Reproduce every entry below precisely; do not include the pictures.

Pixel coordinate grounding data:
▼
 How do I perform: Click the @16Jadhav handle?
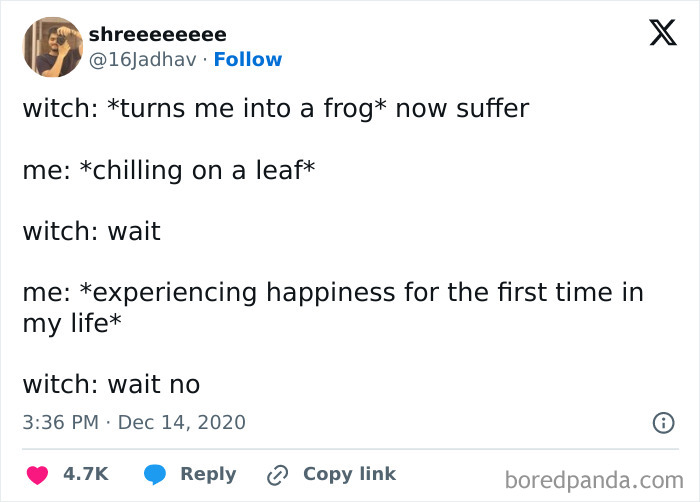(142, 60)
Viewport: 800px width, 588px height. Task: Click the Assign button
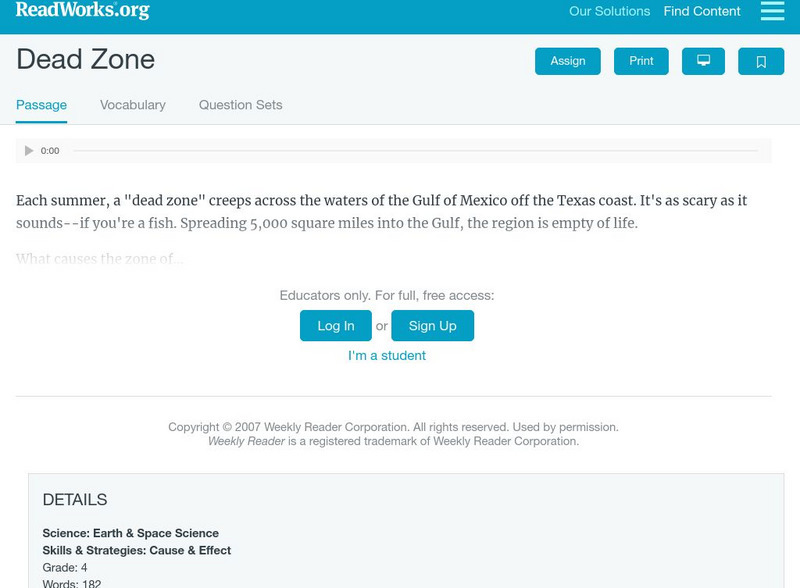(x=567, y=61)
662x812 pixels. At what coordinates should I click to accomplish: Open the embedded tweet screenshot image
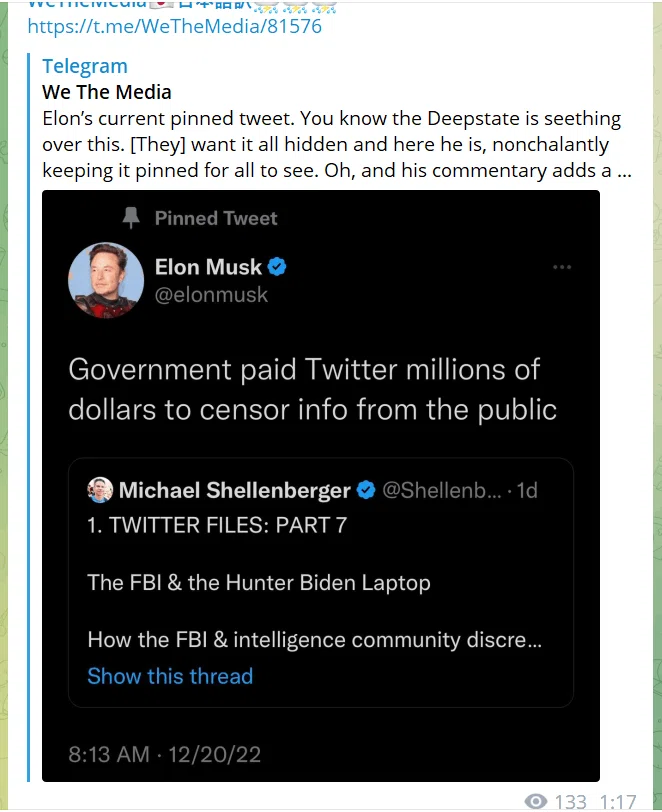coord(321,486)
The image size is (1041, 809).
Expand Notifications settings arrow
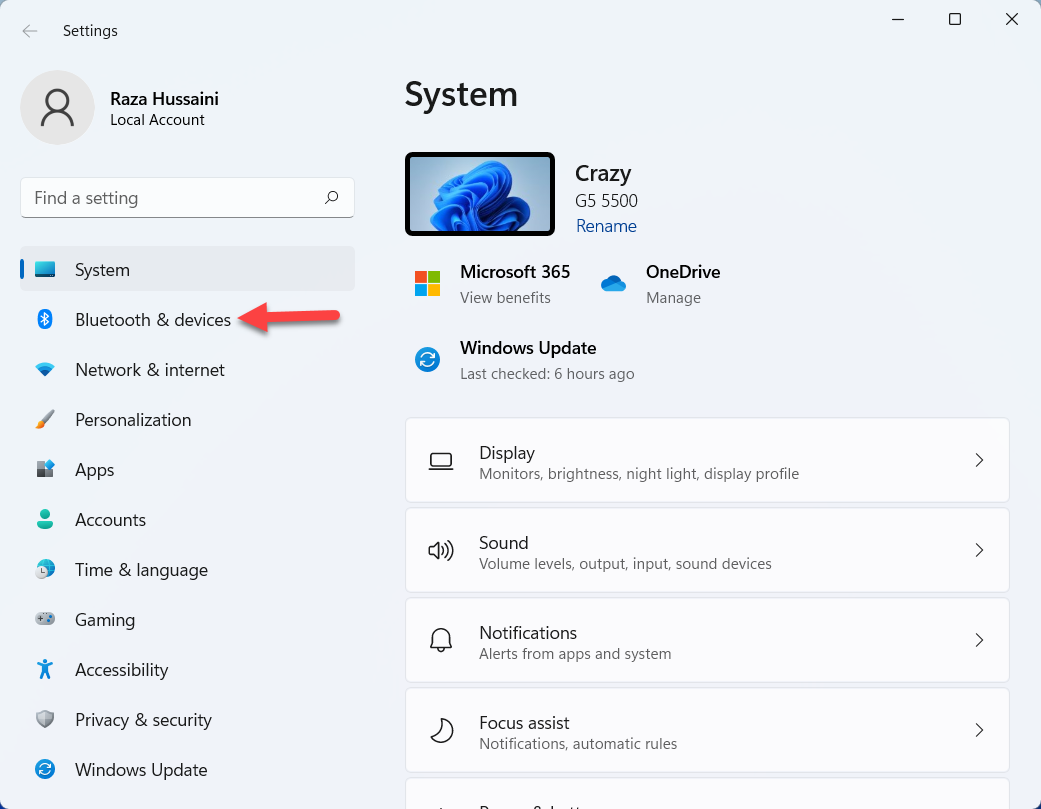point(979,640)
▲
WRITTEN ANSWER.
 How do I perform: Click the @16Jadhav handle?
(142, 60)
Viewport: 800px width, 588px height. Task: Click the Assign button
(x=567, y=61)
662x812 pixels. At what coordinates should I click to accomplish: Open the embedded tweet screenshot image
coord(321,486)
The image size is (1041, 809).
Expand Notifications settings arrow
point(979,640)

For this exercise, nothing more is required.